During the period at issue, complainant was employed as a City Carrier

at the agency's James Griffith Station in Houston, Texas.

On September 24, 2007, complainant filed the instant formal complaint.

Therein, complainant alleged that the agency discriminated against him on

the bases of race (Filipino), national origin (Asian), sex (male), color

(brown), age (over 40), and in reprisal for prior EEO activity when:

1. on October 1, 2007, he was called into the office for a 14-day

suspension1; and

2. on July 25, 2007, he was harassed when he was told carry another route

and was called into the office the next day and asked why he went into

penalty overtime when his route was under two hours;

On October 19, 2007, the agency issued a partial dismissal. The agency

accepted claim 1 for investigation. The agency dismissed claim 2 pursuant

to 29 C.F.R. 1614.107(a)(1), for failure to state a claim.

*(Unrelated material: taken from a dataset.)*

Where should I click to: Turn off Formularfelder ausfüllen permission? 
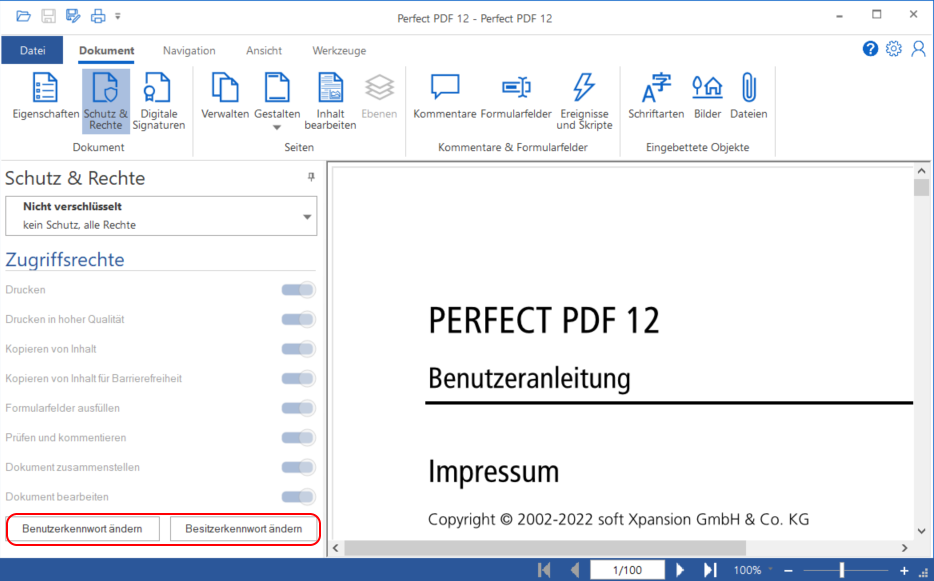click(x=297, y=408)

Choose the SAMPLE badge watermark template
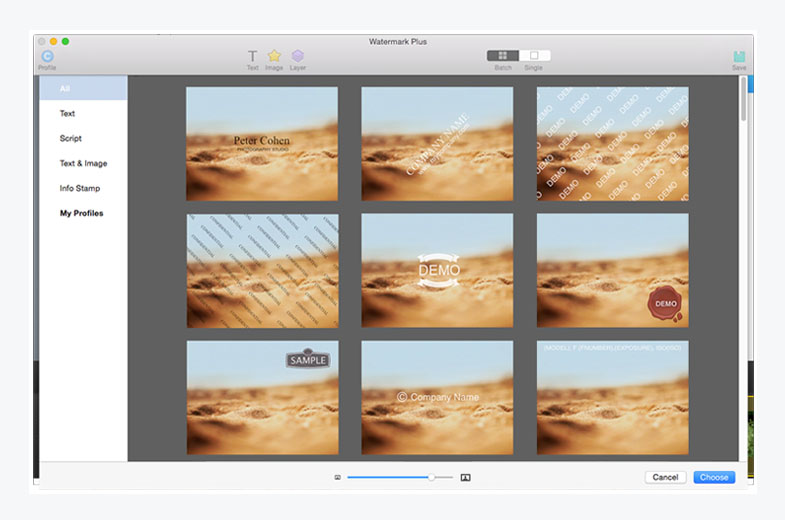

By letters dated November 11 and 13, 2007, complainant requested that

his formal complaint be amended to include the following claim that

he was discriminated against on the bases of race, national origin,

and color discrimination when:

3. on November 6, 2007, he was issued a Notice of Removal effective

December 14, 2007.2

The record further reflects that the agency granted complainant's request

to have his formal complaint amended to include claim 3.

At the conclusion of the investigation of claims 1 and 3, complainant

received a copy of the investigative report and requested a hearing

before an EEOC Administrative Judge (AJ). On July 23, 2008, the AJ

issued an order, dismissing the formal complaint from the hearing process.

In her Order, the AJ concluded that because complainant failed to follow

her numerous discovery orders, she remanded the case to the agency for

issuance of a final decision. Therefore, the agency issued the instant

final decision on August 28, 2008.

In its August 28, 2008 final decision, the agency found no discrimination.

The agency concluded that complainant did not establish a prima facie case

of race, national origin, sex, color, age and reprisal discrimination.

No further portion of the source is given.